“しつけ”という言葉の意味

“しつけ”は漢字で“躾”と書きます。身体を美しく見せる、つまり人に不快感を与えない身のこなしです。これは服や髪形だけでなく、言葉遣い、態度も含まれます。

また“裁縫”するとき「仕付け=仮縫い」をしてあらかじめ目安になるような縫い取りをすることも“しつけ”といいます。

人として人間社会、集団の中で生きていく上での規律やマナーを学んでいくことが“躾”という漢字にも“しつけ”という言葉にも表れているのかもしれません。

古新聞は破いてもいいけれども絵本はダメ、家にある自分の絵本はクレヨンで何か書いてもいいけれど、兄弟姉妹で共用している場合や図書館で借りてきた絵本に落書きをしてはならないことは、子どもは知らないまま生まれてきます。決められた登園時刻を守るなども含まれます。

なぜ「叩いたり、怒鳴らないと言うことを聞かない」子になるのか

「子どもを躾ける」と称して足やお尻をペーンと叩いたり、大声で怒鳴っている人をたまに見かけます。でも、なぜ、叩いたり怒鳴らないと言うことを聞かない子に育ってしまったのでしょうか。

それは、途中から躾をしたのが原因なのです。

けれども、0歳後半になって歩き始めたとき次のような対応をすると、まだ言葉をしゃべることができない赤ちゃんだってわかります。

・絵本を破ったときさっと取り上げて「「絵本は読むものだから破らないでね」と絵本を取り上げる。

・テーブルの上に足を乗せたとき「テーブルはご飯を乗せるところ、食事をするところだから足を下ろそうね」とテーブルから引きずり降ろす。

こんな体験をしているうちに「ああ、絵本は破ってはいけないんだ」「テーブルは乗ってはならないんだ」と身体で覚えていきます。そして、次第にやらなくなります。

ところが、「赤ちゃんだから絵本を破ってもOK」「赤ちゃんだからどこに乗ってもOK」としていると、やって良いこと、悪いことの区別がつかなくなります。

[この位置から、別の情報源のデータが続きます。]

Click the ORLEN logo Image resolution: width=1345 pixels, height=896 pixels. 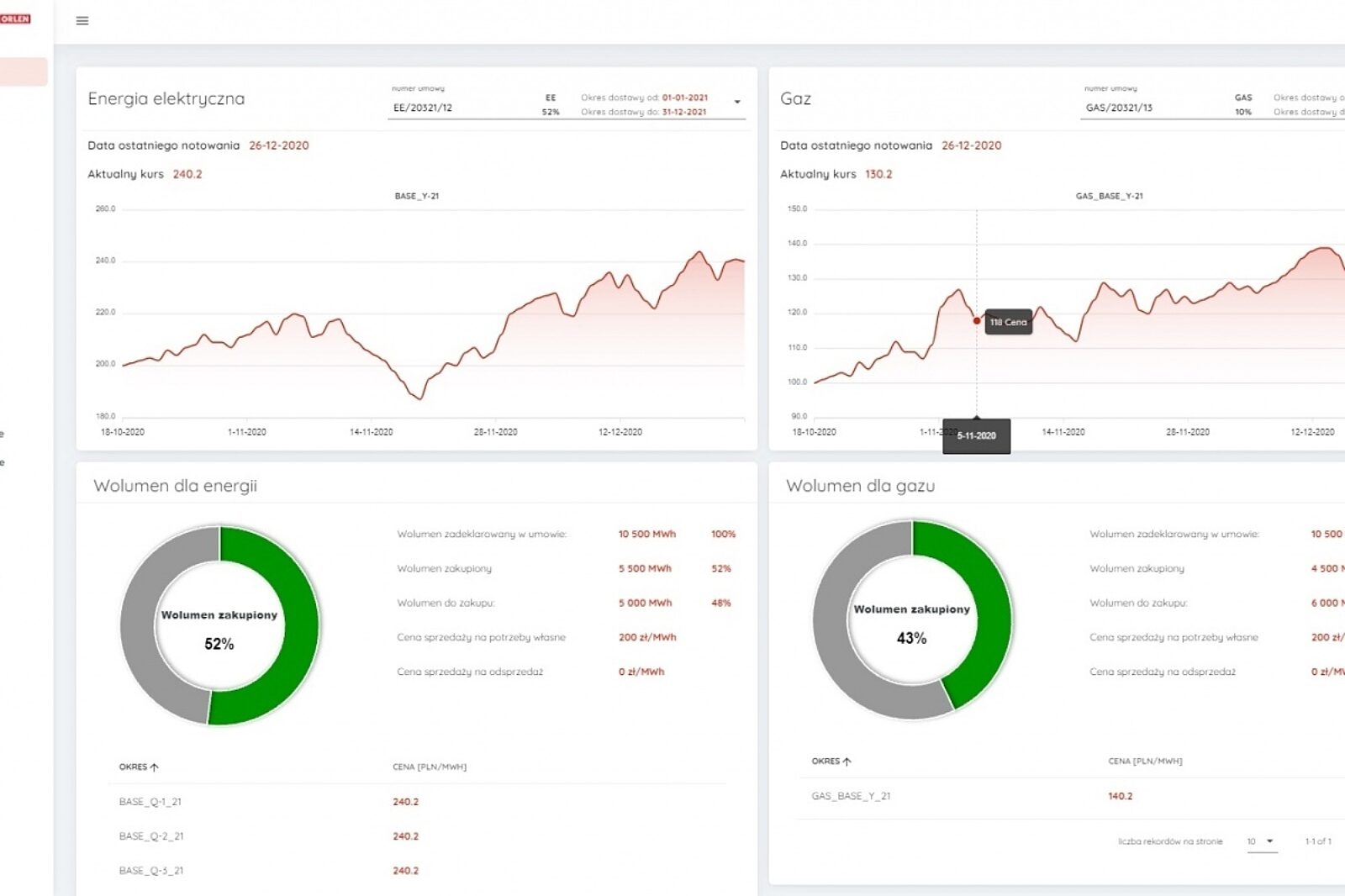pos(15,18)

でも、親は子どもが3歳、4歳になってくると人目もありそれを許しているわけにはいかなくなります。そうなると急に態度を豹変させて「もう、3歳になったんだから図書館の絵本に落書きしてはなりません!破いてはいけません!テーブルに乗ってはいけません!」と口で伝えます。

けれども、子どもにしてみれば、今まで許されていたことを突然ダメだと言われても、なかなかすんなりと「はい、わかりました。今日からそうします」とはならないわけです。すると、親は大声をあげたり時には叩いたりして躾ける手段を取らざるを得なくなります。

こうして「こら!ダメ!いい加減にしなさい!」と怒鳴らないと言うことを聞かない子に育っていくのです。それでも、とりあえず子どもは怖いから、痛いからの理由で言うことを聞きはしますが親が見ていないところでやったりします。これで躾ができたと思うのは大人の錯覚なのです。